Violation Severity Levels

Violations are categorized by severity:

  • Critical (-40 to -50 points): Workflow-breaking issues
  • Major (-15 to -25 points): Significant problems affecting functionality
  • Minor (-5 to -15 points): Non-critical issues or inefficiencies

Running Evaluations

CLI Evaluation

# Run with default settings
pnpm eval

# Run a specific test case
pnpm eval --test-case google-sheets-processing
pnpm eval --test-case extract-from-file

# With additional generated test cases
GENERATE_TEST_CASES=true pnpm eval

# With custom concurrency
EVALUATION_CONCURRENCY=10 pnpm eval

Langsmith Evaluation

# Set required environment variables
export LANGSMITH_API_KEY=your_api_key
# Optionally specify dataset
export LANGSMITH_DATASET_NAME=your_dataset_name

# Run evaluation
pnpm eval:langsmith

Configuration

Required Files

nodes.json

IMPORTANT: The evaluation framework requires a nodes.json file in the evaluations root directory (evaluations/nodes.json).

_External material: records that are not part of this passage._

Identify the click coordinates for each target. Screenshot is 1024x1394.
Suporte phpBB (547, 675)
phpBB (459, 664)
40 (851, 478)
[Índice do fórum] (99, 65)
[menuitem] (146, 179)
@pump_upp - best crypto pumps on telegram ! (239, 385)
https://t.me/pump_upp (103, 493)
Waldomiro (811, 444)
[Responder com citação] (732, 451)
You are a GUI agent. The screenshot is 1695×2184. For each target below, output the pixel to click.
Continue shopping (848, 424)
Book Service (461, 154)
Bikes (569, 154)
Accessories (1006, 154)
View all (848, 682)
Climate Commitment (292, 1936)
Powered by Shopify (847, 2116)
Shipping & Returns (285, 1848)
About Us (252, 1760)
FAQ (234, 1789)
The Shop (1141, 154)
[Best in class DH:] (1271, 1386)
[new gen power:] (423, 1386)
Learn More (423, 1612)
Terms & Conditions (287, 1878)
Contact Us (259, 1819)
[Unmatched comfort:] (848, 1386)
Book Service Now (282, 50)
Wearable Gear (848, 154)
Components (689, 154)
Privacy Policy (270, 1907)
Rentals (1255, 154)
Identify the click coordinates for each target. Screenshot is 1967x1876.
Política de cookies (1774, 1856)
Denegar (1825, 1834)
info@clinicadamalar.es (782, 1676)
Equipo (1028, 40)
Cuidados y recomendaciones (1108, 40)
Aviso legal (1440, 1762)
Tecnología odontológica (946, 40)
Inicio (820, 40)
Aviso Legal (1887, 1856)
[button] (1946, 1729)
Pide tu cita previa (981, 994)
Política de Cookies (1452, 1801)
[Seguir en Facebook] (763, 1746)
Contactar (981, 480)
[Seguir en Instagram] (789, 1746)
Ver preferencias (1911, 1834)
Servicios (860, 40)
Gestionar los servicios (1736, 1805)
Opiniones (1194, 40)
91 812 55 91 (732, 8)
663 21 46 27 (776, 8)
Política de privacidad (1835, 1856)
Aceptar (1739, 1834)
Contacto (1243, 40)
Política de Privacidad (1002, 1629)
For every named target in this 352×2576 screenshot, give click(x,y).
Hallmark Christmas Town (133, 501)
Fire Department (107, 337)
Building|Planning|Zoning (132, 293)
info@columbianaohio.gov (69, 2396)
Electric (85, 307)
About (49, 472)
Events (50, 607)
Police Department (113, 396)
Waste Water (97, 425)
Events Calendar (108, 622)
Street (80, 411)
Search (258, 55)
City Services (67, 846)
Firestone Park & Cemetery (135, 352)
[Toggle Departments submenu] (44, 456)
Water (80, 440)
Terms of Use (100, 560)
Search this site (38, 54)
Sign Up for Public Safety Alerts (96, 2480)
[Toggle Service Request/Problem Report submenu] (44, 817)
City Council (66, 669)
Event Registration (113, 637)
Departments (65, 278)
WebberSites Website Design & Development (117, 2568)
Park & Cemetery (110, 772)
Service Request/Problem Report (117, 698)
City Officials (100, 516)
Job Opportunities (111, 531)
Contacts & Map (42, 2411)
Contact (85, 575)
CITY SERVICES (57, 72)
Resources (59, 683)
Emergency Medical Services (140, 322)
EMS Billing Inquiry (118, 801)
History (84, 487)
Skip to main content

This file contains all n8n node type definitions and is used by the AI Workflow Builder agent to:

  • Know what nodes are available in n8n
  • Understand node parameters and their schemas
  • Generate valid workflows with proper node configurations

Why is this required? The AI Workflow Builder agent needs access to node definitions to generate workflows. In a normal n8n runtime, these definitions are loaded automatically. However, since the evaluation framework instantiates the agent without a running n8n instance, we must provide the node definitions manually via nodes.json.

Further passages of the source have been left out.